AIM OF THE TASK: Take the data below and copy exactly the lines starting at the one with "Image resolution: width=2048" and finishing at the one with "Given: Click monthly gross salary 2.500,00 €", both included.

SUPPLIED RECORDS:

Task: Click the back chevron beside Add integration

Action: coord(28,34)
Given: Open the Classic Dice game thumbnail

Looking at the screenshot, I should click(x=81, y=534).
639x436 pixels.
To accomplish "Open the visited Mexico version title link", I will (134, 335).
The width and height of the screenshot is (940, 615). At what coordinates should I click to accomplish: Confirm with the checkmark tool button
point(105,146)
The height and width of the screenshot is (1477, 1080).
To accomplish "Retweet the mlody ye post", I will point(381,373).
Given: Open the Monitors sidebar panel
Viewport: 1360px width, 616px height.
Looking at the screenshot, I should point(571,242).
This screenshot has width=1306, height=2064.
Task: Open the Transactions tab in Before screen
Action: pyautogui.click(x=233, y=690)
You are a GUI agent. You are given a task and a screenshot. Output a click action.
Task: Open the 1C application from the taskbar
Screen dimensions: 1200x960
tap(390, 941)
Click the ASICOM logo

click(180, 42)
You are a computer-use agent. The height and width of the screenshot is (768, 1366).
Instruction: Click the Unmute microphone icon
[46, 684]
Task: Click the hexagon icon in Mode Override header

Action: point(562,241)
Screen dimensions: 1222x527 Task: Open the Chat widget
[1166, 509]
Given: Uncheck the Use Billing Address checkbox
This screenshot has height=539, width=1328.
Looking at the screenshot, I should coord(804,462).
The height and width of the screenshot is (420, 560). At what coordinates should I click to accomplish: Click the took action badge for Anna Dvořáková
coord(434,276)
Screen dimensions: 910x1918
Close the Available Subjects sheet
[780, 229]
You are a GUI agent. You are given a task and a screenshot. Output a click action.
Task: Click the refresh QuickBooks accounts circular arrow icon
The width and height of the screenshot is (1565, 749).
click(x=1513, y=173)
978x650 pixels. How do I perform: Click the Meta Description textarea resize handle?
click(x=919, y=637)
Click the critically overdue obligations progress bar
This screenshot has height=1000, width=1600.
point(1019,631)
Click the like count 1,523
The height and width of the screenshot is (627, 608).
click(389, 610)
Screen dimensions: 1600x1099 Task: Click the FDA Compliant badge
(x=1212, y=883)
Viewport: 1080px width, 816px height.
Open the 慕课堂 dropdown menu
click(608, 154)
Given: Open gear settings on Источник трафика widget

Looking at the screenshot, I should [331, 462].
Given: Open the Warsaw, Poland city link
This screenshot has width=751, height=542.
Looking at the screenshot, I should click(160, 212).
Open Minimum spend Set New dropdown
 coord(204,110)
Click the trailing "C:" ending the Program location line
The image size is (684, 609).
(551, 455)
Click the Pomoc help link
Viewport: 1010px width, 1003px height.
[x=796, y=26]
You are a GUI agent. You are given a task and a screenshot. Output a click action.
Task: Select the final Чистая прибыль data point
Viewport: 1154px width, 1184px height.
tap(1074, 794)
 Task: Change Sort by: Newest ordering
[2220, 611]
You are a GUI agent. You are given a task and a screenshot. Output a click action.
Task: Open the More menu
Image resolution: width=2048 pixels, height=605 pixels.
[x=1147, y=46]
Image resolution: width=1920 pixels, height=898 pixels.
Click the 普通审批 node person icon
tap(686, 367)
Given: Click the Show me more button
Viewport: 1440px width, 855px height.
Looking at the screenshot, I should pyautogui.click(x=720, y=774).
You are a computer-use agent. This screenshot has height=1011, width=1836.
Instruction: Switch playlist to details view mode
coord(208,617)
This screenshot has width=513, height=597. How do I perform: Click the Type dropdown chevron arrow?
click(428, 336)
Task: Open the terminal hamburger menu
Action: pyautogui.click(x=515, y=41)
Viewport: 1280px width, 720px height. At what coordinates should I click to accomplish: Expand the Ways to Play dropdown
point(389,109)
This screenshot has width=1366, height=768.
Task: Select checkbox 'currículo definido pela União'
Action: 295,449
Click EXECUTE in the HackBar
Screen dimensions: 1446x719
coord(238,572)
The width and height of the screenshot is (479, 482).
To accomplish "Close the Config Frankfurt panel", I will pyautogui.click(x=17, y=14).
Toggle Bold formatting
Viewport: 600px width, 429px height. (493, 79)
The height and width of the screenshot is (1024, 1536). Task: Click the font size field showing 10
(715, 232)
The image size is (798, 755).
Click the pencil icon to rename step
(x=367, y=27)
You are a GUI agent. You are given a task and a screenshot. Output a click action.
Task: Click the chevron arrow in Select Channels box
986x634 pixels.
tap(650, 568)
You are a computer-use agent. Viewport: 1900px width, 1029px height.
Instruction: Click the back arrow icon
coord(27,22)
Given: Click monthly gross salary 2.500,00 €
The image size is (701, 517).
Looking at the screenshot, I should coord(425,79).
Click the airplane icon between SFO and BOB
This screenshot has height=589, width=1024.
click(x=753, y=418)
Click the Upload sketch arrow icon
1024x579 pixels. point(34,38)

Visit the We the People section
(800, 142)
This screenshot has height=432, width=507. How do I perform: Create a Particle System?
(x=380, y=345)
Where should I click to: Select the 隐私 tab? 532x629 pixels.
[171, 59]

SOLUTION:
Image resolution: width=2048 pixels, height=605 pixels.
[x=1147, y=46]
Image resolution: width=1920 pixels, height=898 pixels.
Click the 普通审批 node person icon
tap(686, 367)
Given: Click the Show me more button
Viewport: 1440px width, 855px height.
Looking at the screenshot, I should pyautogui.click(x=720, y=774).
You are a computer-use agent. This screenshot has height=1011, width=1836.
Instruction: Switch playlist to details view mode
coord(208,617)
This screenshot has width=513, height=597. How do I perform: Click the Type dropdown chevron arrow?
click(428, 336)
Task: Open the terminal hamburger menu
Action: pyautogui.click(x=515, y=41)
Viewport: 1280px width, 720px height. At what coordinates should I click to accomplish: Expand the Ways to Play dropdown
point(389,109)
This screenshot has width=1366, height=768.
Task: Select checkbox 'currículo definido pela União'
Action: 295,449
Click EXECUTE in the HackBar
Screen dimensions: 1446x719
coord(238,572)
The width and height of the screenshot is (479, 482).
To accomplish "Close the Config Frankfurt panel", I will pyautogui.click(x=17, y=14).
Toggle Bold formatting
Viewport: 600px width, 429px height. (493, 79)
The height and width of the screenshot is (1024, 1536). Task: Click the font size field showing 10
(715, 232)
The image size is (798, 755).
Click the pencil icon to rename step
(x=367, y=27)
You are a GUI agent. You are given a task and a screenshot. Output a click action.
Task: Click the chevron arrow in Select Channels box
986x634 pixels.
tap(650, 568)
You are a computer-use agent. Viewport: 1900px width, 1029px height.
Instruction: Click the back arrow icon
coord(27,22)
Given: Click monthly gross salary 2.500,00 €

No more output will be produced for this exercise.